La sensibilidad auditiva de esta población vulnerable potencia aún más las explosiones. "Les generan crisis de llanto, berrinches, actitudes agresivas y hasta llegan a lesionarse -precisó el especialista-. Tienen la necesidad de un orden y una regularidad y todo aquello que altere su ambiente provoca que se incremente su nivel de cortisol en sangre, se pongan muy tensos, generando conductas estereotipadas, repetitivas y agresivas".

La madre de un chico con autismo que participó de la audiencia general de Lincoln contó al resto de los vecinos cómo, por lo menos 15 minutos antes de la medianoche del 24 y el 31 de diciembre, tiene que encerrarse en una habitación con su hijo. "Ahí termina el festejo. No pueden abrir los regalos como el resto de la familia -recordó De la Torre que contó la mujer-. Evidentemente, hay derechos que pesan más que divertirse solamente. Es aprender a ponerse en el lugar del otro."

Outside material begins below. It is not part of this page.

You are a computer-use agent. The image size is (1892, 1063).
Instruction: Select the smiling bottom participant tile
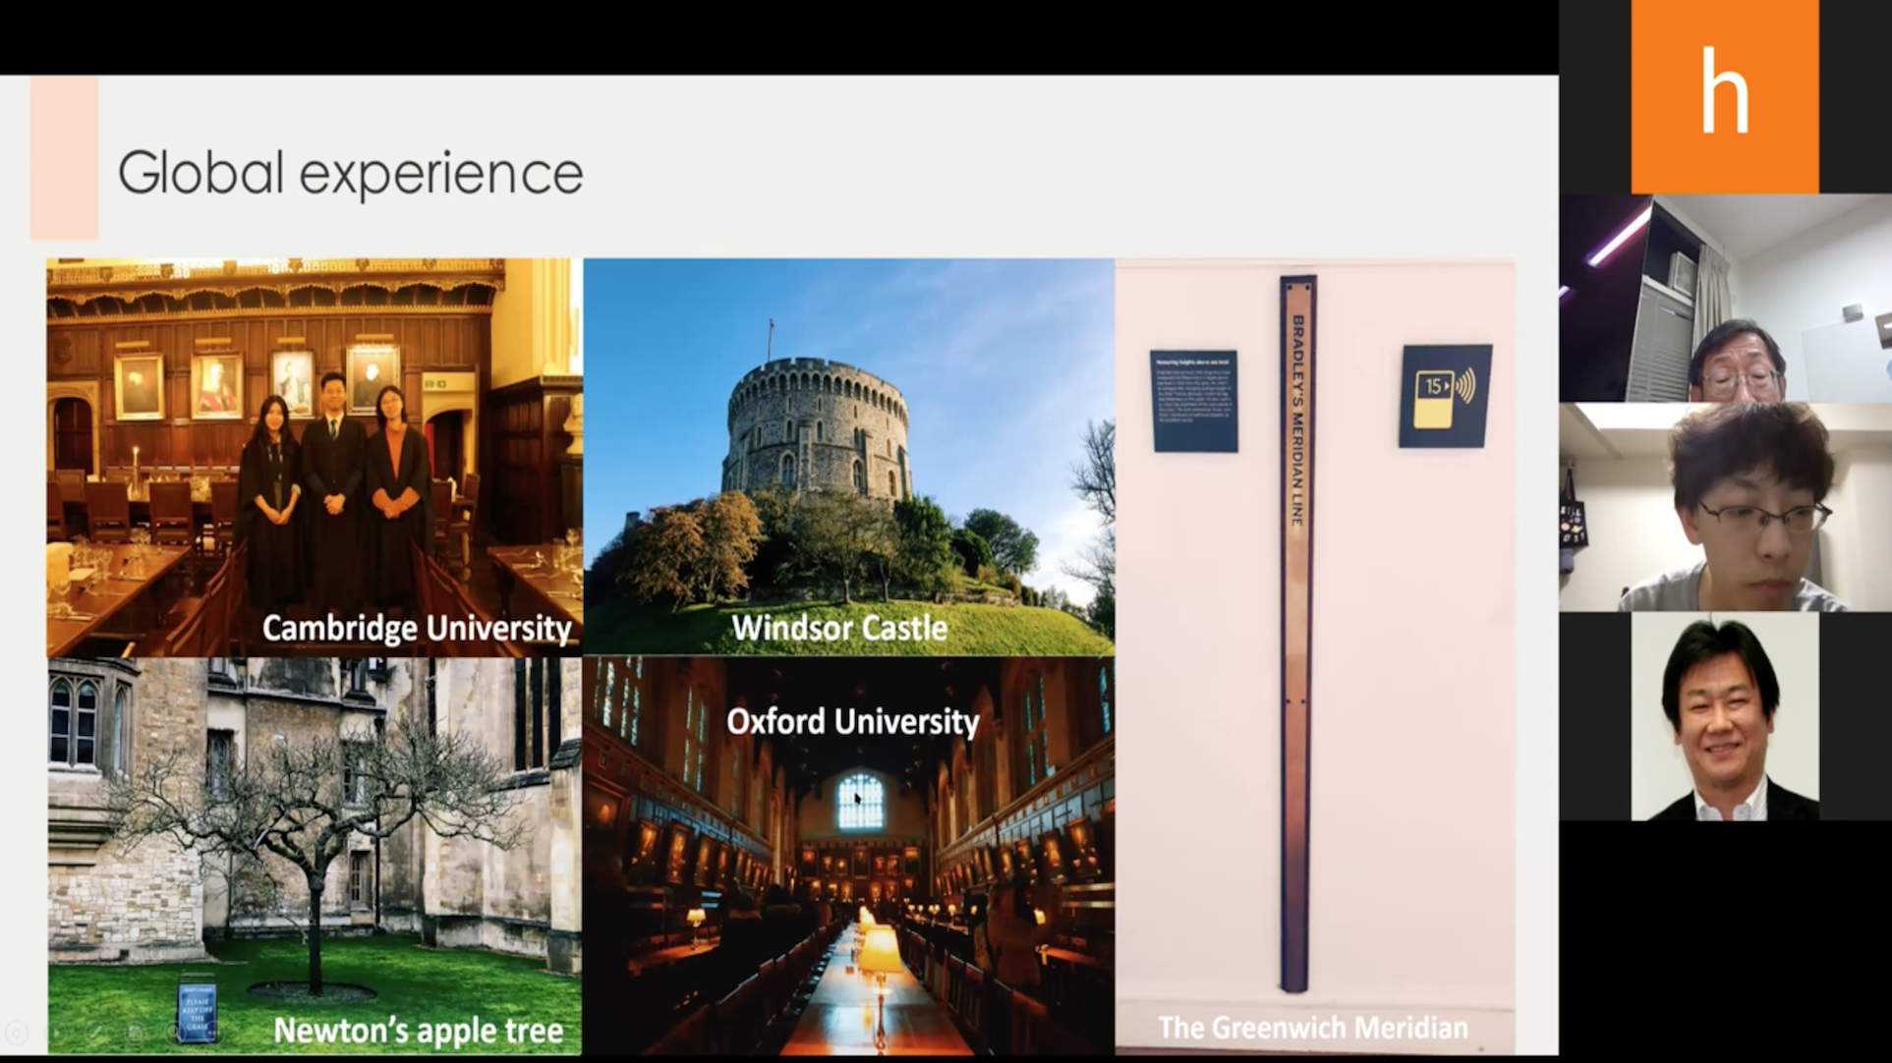pyautogui.click(x=1724, y=716)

Ezequiel Laborde, otorrinolaringólogo del Hospital Británico y asesor de los centros auditivos Gaes, explicó en un comunicado que el ruido que produce la pirotecnia puede llegar hasta duplicar lo que el oído puede soportar sin daños. A los grupos vulnerables sumó a las personas con una cirugía de oído.

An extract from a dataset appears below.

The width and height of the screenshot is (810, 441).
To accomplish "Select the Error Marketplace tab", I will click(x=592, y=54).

En tanto, el emergentólogo Silvio Aguilera, director de la empresa de emergencias Vittal, aconsejó: "La pirotecnia debe ser manejada únicamente por los adultos con protección ocular y ropa no inflamable. Y, sobre todo, lejos de los chicos y nunca apuntar hacia donde se encuentran otras personas, animales u hogares".

Riesgo de perderse

El Colegio de Veterinarios de la Provincia de Buenos Aires recordó que la sensibilidad de los animales a los estímulos sonoros intensos, imperceptibles muchas veces para el ser humano, expone a las mascotas a sufrir estrés por exceso de ruido y explosiones. Pánico y conductas no habituales, como escapar o saltar para atravesar ventanas o cercos, aumentan el riesgo de que se lastimen, además de que se desorienten y se pierdan. "Después de cada festejo de Navidad y Año Nuevo crece el número de mascotas perdidas", afirman. Si la mascota tiene que quedar en casa sola, insisten en "no dejarla atada" para evitar el ahorque.

En Concordia, Entre Ríos, una ordenanza del Concejo Deliberante prohíbe la pirotecnia, pero recién desde mayo del año que viene para no perjudicar a los comerciantes estas fiestas. En la Legislatura porteña, el Partido Socialista Auténtico presentó un proyecto de ley para prohibir la pirotecnia que supere los 70 dB, como las bombas de estruendo. La campaña "No al uso de la pirotecnia ruidosa en la CABA", del legislador Adrián Camps, reunió en días 3487 firmas en el sitio change.org.

"La pirotecnia con contaminación sonora no sólo altera nuestra tranquilidad, también provoca daños graves al ambiente y la fauna urbana -se lee en la petición publicada-. Cantidad de aves mueren debido al estrés provocado por la violencia y persistencia de los estallidos. Las explosiones también afectan a los recién nacidos y a las personas con autismo, cuya sensibilidad auditiva las hace particularmente vulnerables. Los animales de compañía, cuyo sentido auditivo es mucho más sensible que el nuestro, identifican las explosiones como una señal de peligro y entran en pánico; muchos escapan de sus domicilios y algunos mueren atropellados por los vehículos en la vía pública."

En Tandil, para evitar un nuevo enfrentamiento con los promotores de la campaña Pirotecnia Cero (www.pirotecniacero.org), las autoridades locales usarán por primera vez fuegos artificiales de baja potencia sonora para el espectáculo Tandil Brilla del 1° de enero próximo en el Parque Independencia.